True understanding of a business can be demonstrated most successfully when the seller can demonstrate future, hopefully early, potential to a prospective buyer. By TOM McKASKILL.
By Tom McKaskill
The value to the buyer in a strategic sale is created through the exploitation of some asset or capability acquired in the purchase. Using this to best advantage is the secret.
To release the value of assets or capabilities, the buyer of a business needs to deploy the product or service throughout their organisation or through their distribution channels. The faster that can be done, the quicker the buyer releases the potential profits from the acquisition.
What does this mean for the seller? Basically, the more easily and quicker the buyer can exploit the inherent potential of the acquisition, the more it is worth to the buyer – if you look at the investment in terms of the present value of a stream of future earnings.
The basic premise is that larger and earlier profits generated from the acquisition are more valuable than smaller and later profits. If you translate this into the value of the acquisition, it is obvious that the acquisition is worth more to the buyer at the point of acquisition if the benefits can be released earlier.
The opposite side of this argument is clearly that the business is therefore more valuable and therefore can be sold for a higher price.
Following this logic, the seller can best prepare the business for sale by recognising the need of the buyer to quickly integrate the new acquisition and then rapidly deploy the acquired asset or capability. Thus the more easily the products or services can be scaled, the more able the buyer is to exploit the acquisition potential.
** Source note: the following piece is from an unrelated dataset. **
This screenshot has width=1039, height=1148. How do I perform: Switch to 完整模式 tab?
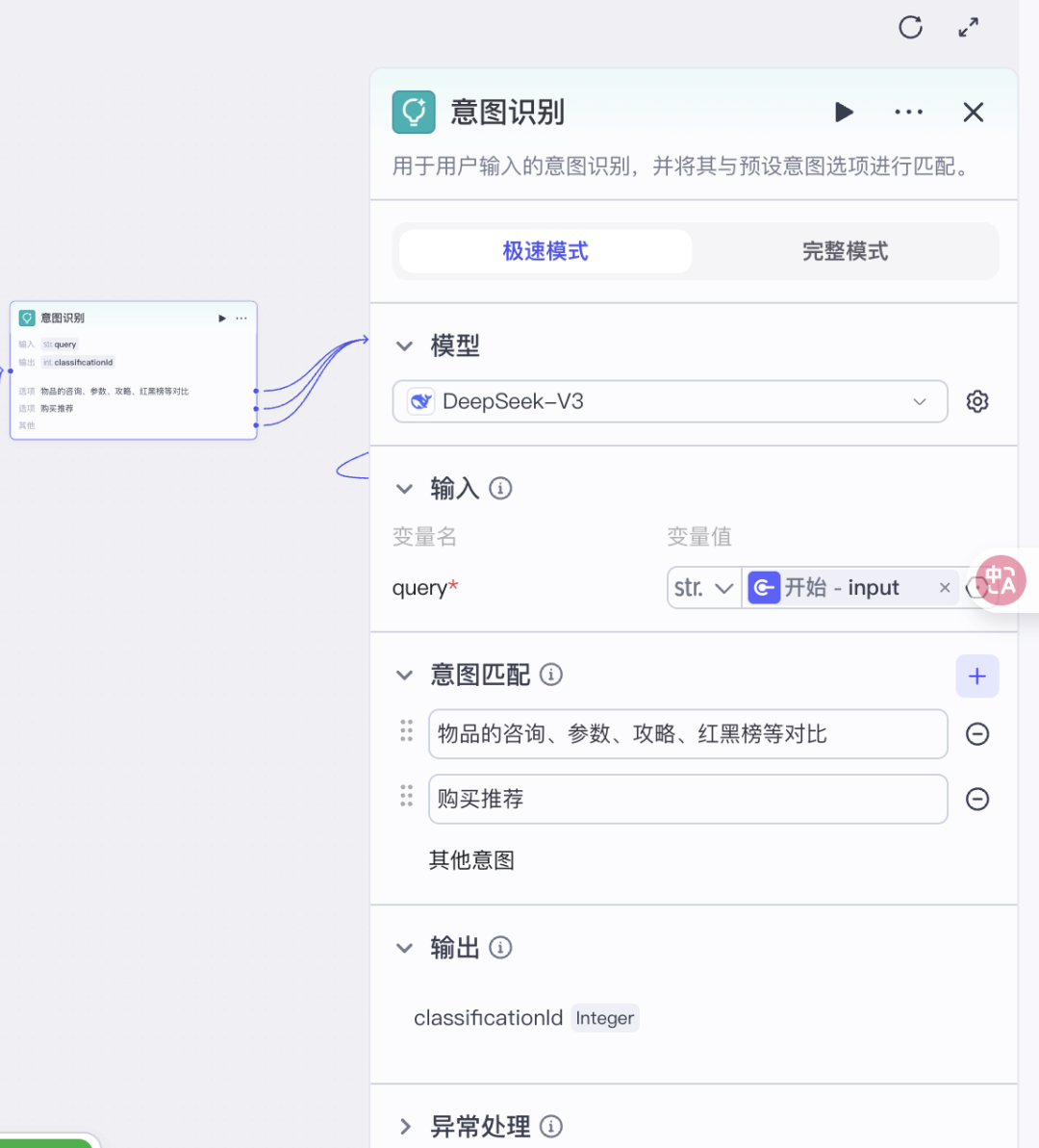[845, 251]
The seller should thus examine the business to ascertain what it would take to dramatically scale up the appropriate strategic value asset or capability. So, given unlimited resources, what should the product or service look like at the point of acquisition? How should the business itself be structured to provide the best launch platform for integration and then scalability of the strategic asset or capability?
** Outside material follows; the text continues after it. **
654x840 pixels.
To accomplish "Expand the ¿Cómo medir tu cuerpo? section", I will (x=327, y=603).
Scalability might involve many aspects of the business. For example, documentation, monitoring systems, specialised equipment, training aids for salespersons, demonstrators, installers, available capacity, lining up suppliers and distribution channels. Ask yourself — what would need to be done to scale the activity by 50 to 100 times?
Part of the task of the business owner is to work out which corporation can best exploit the acquisition. In doing so, the entrepreneur is identifying which corporations have the capability, capacity and experience to best exploit the opportunity presented through the acquisition.
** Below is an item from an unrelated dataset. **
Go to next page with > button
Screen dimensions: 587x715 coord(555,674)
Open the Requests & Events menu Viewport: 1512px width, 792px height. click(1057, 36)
The entrepreneur should then proactively set about presenting this opportunity to the prospective buyers so that they can evaluate it. In bringing the opportunity to their attention, the entrepreneur should articulate what steps he or she has taken to ensure that the acquisition is well prepared for scaling the acquired asset or capability. In this way the entrepreneur is also showing the buyer that he understands the potential of the acquisition and also how much it is worth.
The final part of the puzzle in ensuring that the entrepreneur gets full value for that potential is to ensure that he has several potential buyers lined up for the time when he wishes to trigger a sale.